Worse, it's a total violation of trust. When I see passwords being displayed as *** as I type, I take this to indicate that the underlying password will be kept hidden and that the authenticating password will be transmitted with encryption, so no one ever knows my password. If that's not the intention, why bother even hiding what I type on the screen? It creates a false sense of security.

One thing I find particularly scary is that this security hole is by design; it seems to have been conceived as an intentional 'feature', not a programming error. I thought there were enough security holes in software without these sorts of intentionally open backdoors.

Maybe you're lucky and you haven't been entrusting firefox with you bank password. But you're probably entrusting it with your email, social networking, and many other passwords. Maybe your bank password is a variation on your email password so as to make it easier to remember. If that's the case, then you're less important passwords could be used to hack your more important ones: They all fall like dominoes.

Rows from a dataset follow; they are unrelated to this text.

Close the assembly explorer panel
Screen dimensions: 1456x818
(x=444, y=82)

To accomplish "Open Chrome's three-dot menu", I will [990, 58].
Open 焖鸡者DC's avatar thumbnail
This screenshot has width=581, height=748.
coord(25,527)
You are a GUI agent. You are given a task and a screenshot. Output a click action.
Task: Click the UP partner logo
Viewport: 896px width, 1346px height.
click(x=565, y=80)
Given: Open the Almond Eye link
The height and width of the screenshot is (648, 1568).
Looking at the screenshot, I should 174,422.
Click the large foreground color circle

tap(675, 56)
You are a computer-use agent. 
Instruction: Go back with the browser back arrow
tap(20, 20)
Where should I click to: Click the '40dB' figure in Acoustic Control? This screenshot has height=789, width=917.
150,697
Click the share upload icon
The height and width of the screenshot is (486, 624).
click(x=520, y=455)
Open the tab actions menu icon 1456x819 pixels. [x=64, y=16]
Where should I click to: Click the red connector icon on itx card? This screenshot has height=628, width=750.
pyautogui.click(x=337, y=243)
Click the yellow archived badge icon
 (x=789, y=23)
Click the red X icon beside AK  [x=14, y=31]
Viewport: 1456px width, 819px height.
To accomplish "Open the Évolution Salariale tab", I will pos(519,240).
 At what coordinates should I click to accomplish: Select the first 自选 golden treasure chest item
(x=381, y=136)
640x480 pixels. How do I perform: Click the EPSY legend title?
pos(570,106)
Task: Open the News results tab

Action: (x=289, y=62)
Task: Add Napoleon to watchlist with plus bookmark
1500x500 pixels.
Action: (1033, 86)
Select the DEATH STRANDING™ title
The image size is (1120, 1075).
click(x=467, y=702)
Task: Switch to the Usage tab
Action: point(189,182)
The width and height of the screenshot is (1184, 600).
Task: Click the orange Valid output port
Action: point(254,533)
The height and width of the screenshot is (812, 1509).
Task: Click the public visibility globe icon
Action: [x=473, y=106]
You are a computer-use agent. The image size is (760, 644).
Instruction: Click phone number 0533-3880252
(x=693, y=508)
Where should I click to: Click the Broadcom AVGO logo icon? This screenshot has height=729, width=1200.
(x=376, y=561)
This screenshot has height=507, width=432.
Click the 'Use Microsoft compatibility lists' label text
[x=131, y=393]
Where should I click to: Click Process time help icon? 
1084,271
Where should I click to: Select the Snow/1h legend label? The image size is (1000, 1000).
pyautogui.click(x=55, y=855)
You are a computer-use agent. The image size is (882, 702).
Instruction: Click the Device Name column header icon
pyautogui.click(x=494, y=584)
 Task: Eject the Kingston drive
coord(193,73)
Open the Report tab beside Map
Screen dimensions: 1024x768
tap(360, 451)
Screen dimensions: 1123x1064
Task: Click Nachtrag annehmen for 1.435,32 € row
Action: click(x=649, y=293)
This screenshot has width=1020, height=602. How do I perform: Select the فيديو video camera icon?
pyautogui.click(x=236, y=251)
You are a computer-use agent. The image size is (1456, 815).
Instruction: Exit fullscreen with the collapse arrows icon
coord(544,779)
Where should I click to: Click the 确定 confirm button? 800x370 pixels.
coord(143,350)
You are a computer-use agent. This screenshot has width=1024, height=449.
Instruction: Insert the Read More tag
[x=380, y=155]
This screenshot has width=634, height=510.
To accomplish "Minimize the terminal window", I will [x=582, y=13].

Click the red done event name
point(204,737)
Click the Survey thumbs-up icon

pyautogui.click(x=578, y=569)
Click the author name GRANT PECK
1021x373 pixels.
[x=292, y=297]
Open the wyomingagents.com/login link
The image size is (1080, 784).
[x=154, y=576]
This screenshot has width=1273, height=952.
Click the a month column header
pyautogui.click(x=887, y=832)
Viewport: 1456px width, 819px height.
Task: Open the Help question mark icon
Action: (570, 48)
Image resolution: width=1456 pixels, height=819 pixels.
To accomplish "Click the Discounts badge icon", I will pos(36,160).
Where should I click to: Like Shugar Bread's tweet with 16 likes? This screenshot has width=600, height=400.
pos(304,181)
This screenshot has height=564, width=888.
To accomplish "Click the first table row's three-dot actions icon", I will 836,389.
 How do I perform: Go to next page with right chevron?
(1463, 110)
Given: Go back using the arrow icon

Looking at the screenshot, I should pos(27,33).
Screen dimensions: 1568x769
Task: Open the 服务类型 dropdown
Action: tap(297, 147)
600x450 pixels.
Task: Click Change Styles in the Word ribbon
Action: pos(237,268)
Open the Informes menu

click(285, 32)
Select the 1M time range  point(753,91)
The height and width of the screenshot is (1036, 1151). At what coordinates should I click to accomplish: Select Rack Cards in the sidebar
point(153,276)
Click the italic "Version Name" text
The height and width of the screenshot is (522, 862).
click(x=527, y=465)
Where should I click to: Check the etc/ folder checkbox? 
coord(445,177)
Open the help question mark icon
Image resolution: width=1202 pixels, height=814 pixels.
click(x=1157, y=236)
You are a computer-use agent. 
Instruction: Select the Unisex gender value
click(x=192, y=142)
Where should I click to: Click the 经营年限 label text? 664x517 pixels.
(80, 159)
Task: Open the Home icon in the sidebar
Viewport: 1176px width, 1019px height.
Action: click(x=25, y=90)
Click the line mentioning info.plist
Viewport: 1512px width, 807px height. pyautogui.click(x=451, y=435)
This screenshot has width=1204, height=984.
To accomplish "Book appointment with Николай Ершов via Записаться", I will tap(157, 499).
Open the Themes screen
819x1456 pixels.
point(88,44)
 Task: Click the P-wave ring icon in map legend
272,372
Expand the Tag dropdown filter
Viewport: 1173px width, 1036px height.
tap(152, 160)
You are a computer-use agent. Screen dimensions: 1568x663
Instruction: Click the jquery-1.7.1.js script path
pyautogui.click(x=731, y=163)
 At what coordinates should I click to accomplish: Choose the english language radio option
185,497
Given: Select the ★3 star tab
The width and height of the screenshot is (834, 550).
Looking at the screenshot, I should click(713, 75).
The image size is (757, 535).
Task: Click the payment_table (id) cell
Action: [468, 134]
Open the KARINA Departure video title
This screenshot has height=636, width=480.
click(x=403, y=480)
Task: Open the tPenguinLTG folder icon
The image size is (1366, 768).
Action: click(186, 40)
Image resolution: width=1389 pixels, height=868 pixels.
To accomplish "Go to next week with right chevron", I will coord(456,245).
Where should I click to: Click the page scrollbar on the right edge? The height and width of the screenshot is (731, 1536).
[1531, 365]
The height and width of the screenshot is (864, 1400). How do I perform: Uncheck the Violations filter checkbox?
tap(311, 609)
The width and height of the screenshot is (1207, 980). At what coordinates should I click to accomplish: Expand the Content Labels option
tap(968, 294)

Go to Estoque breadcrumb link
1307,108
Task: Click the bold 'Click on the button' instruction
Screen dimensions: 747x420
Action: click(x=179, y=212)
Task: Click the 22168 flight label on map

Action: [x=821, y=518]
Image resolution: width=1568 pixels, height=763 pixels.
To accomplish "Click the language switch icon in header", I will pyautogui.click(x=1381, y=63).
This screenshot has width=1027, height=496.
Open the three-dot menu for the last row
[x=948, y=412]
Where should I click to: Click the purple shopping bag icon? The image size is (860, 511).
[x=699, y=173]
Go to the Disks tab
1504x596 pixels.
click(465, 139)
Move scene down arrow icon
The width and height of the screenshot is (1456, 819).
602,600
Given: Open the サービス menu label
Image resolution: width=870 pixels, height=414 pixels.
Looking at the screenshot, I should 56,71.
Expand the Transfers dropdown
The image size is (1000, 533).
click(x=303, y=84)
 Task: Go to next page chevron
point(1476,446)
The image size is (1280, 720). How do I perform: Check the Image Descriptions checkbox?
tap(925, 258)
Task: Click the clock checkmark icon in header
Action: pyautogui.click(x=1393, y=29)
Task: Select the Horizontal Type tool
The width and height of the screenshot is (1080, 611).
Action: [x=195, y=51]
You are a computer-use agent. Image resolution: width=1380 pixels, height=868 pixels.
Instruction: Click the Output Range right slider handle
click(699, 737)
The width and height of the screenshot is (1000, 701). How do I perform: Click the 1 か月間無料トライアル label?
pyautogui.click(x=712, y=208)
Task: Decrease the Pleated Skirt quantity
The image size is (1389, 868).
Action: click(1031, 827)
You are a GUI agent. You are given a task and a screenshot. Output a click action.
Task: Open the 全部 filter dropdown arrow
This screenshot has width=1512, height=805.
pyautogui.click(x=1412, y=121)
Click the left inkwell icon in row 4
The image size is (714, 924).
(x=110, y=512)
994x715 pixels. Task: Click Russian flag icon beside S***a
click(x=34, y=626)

Even if they don't get your bank password, exposing someone's email password to anyone who sits down at their computer is a pretty egregious violation of privacy. For instance, it might enable your significant other to spy on your emails communications, or an acquaintance to impersonate you. It's one thing to leave your email open accidentally and have someone see your messages. It another thing entirely if that other person can log in at any later time. I wonder how many geeky boyfriends are using this feature to spy on their girlfriends (sorry for the chauvinism, I guess it could go the other way too).

I've read that chrome has the same vulnerability. Shame on google! I will never look at these browsers in the same way again. Time to turn to ie, safari, or opera?

Update: It doesn't even seem to be possible to turn this tool off. There's a master password, but that only asks for a password at firefox startup, not when you try to show the passwords. The only secure solution is to not have firefox remember your passwords at all.